The writer of the Psalm 119 understood the merciful benefits of God’s chastening. “Teach me good judgment and knowledge: for I have believed thy commandments. Before I was afflicted I went astray: but now have I kept thy word. Thou art good, and doest good; teach me thy statutes,” verses 66-68.

David, of all men understood the mercy which lay behind rebukes. Notes these words from a Psalm already referred to. “And now, Lord, what wait I for? my hope is in thee. Deliver me from all my transgressions: make me not the reproach of the foolish. I was dumb, I opened not my mouth; because thou didst it. Remove thy stroke away from me: I am consumed by the blow of thine hand. When thou with rebukes dost correct man for iniquity, thou makest his beauty to consume away like a moth: surely every man is vanity. Selah.
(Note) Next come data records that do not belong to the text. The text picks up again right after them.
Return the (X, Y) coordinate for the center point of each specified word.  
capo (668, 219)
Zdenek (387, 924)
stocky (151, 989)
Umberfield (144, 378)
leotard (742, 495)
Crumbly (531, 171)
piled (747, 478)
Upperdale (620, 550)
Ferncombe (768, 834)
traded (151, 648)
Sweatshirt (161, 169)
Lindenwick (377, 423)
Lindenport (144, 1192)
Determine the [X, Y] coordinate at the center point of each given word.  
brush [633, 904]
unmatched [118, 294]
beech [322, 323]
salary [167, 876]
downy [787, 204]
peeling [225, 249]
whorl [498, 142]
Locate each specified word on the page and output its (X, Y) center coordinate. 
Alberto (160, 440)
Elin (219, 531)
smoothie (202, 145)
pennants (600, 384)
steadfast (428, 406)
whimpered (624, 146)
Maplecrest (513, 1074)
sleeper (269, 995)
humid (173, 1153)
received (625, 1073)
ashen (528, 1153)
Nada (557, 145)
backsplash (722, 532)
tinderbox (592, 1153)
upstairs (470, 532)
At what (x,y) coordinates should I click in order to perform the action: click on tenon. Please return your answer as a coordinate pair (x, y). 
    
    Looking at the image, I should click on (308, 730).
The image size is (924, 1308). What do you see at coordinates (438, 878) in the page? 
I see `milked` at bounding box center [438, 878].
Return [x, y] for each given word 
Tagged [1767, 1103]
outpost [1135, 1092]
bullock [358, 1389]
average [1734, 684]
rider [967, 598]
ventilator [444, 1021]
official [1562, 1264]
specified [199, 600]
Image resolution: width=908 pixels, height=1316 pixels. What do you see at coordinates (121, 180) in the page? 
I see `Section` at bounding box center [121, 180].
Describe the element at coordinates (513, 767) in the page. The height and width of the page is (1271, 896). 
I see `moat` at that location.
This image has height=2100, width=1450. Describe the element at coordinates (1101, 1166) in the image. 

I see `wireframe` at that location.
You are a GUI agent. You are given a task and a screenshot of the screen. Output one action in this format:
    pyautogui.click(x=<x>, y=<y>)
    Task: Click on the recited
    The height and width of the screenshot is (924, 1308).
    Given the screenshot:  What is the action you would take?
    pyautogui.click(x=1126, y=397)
Hear my prayer, O LORD, and give ear unto my cry; hold not thy peace at my tears: for I am a stranger with thee, and a sojourner, as all my fathers were. O spare me, that I may recover strength, before I go hence, and be no more,” Psalm 39:7-13.

Where would the people of God be if the ‘rod and staff’ of God were not applied to them when they went astray? Lost indeed is all we can say in answer to that question.

This is a day for faithful, fearless men issuing forth the Lord’s rebuke against the careless ways that have invaded the Church of God, resulting in slumbering and sleeping, Matthew 25:5. In a day when the return of the Saviour is overlooked, forgotten, ignored and counted as an unimportant truth which may be set aside, the result is what we generally see today within the ranks of the ‘Church’!

“But and if that servant say in his heart, My lord delayeth his coming; and shall begin to beat the menservants and maidens, and to eat and drink, and to be drunken,” Luke 12:45.

Oh! what a need there is to day for those obedient to Paul’s inspired exhortation.

“Preach the word; be instant in season, out of season; reprove, rebuke, exhort with all longsuffering and doctrine.”